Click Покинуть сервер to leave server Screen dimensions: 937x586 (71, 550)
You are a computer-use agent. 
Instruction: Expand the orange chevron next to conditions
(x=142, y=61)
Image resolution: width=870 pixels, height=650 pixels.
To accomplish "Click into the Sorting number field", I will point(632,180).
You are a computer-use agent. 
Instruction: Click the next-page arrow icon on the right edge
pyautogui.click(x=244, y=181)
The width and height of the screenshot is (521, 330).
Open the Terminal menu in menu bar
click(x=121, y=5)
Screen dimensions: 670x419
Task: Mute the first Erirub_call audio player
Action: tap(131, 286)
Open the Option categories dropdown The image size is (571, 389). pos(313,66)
...
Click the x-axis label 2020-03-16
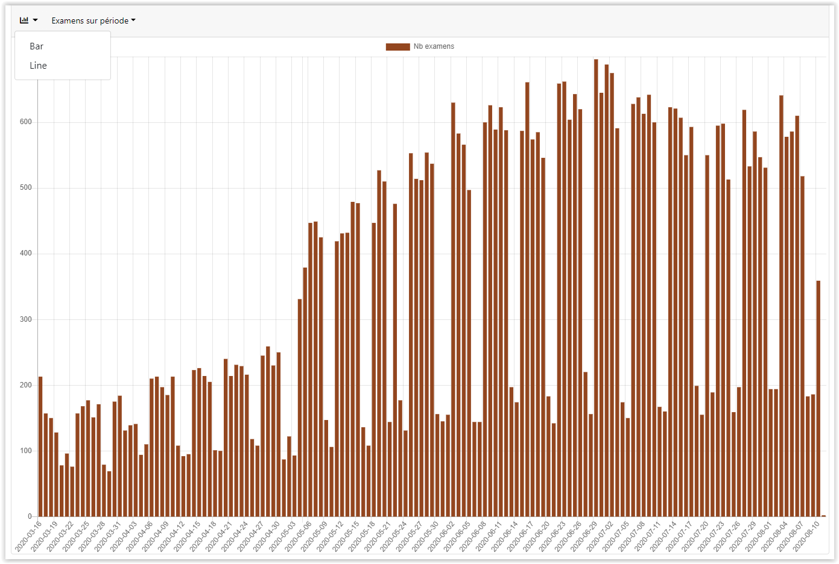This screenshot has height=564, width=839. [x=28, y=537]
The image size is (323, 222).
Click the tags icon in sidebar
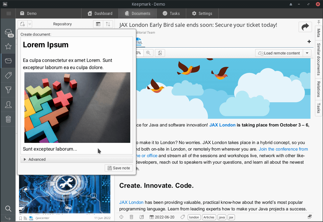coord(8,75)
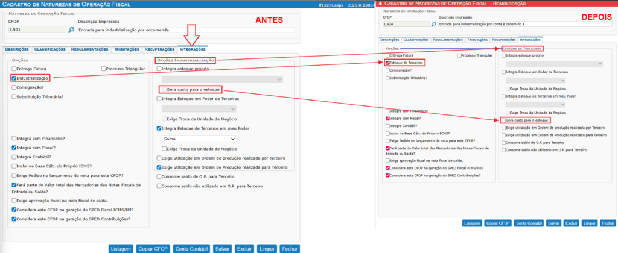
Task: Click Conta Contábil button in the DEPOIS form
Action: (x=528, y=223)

> **What this task involves**
Working from the material above, restate word for word the lines between the line with "Click Покинуть сервер" and the line with "Image resolution: width=870", both included, and only those.

> **Response area**
Click Покинуть сервер to leave server Screen dimensions: 937x586 (71, 550)
You are a computer-use agent. 
Instruction: Expand the orange chevron next to conditions
(x=142, y=61)
Image resolution: width=870 pixels, height=650 pixels.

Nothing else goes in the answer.